## Request:
Rewrite the material between the line containing "Click Nursing and Midwifery Council list item" and the line containing "click(663, 9)", inclusive, changing "viewer" to "preview" and leaving everything else unchanged.

********

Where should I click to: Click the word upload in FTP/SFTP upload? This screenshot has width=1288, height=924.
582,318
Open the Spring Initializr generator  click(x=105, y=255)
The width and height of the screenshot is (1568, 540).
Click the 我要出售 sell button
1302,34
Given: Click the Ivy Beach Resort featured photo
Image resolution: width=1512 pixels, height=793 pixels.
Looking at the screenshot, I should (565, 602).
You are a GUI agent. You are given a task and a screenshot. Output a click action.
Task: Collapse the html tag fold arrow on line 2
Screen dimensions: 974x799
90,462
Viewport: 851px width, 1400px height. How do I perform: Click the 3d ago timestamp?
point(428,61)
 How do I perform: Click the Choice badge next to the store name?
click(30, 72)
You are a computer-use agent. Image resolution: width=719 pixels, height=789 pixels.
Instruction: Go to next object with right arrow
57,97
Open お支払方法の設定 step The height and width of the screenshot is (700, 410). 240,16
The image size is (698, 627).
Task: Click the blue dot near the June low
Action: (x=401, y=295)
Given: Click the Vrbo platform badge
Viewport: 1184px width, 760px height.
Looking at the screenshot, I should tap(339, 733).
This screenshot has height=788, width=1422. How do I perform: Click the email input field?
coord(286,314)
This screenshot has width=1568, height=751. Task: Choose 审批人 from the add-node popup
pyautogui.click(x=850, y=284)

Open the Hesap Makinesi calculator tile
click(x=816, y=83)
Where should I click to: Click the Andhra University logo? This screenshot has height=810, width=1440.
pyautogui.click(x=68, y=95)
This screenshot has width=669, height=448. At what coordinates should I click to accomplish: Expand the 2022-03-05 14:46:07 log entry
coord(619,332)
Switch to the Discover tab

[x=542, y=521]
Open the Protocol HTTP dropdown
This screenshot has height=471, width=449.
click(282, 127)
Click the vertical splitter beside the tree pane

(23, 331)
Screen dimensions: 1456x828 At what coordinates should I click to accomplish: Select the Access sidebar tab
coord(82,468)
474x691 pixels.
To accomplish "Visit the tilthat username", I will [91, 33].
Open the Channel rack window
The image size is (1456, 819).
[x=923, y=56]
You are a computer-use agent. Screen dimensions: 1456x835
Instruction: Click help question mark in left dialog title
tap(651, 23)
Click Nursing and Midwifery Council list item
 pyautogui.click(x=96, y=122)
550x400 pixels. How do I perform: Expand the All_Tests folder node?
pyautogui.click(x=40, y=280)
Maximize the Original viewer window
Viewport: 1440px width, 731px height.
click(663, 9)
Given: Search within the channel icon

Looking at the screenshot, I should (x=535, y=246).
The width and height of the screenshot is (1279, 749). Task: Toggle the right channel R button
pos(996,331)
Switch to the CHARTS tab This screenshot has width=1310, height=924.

********

## Task response:
Click Nursing and Midwifery Council list item
 pyautogui.click(x=96, y=122)
550x400 pixels. How do I perform: Expand the All_Tests folder node?
pyautogui.click(x=40, y=280)
Maximize the Original preview window
Viewport: 1440px width, 731px height.
click(663, 9)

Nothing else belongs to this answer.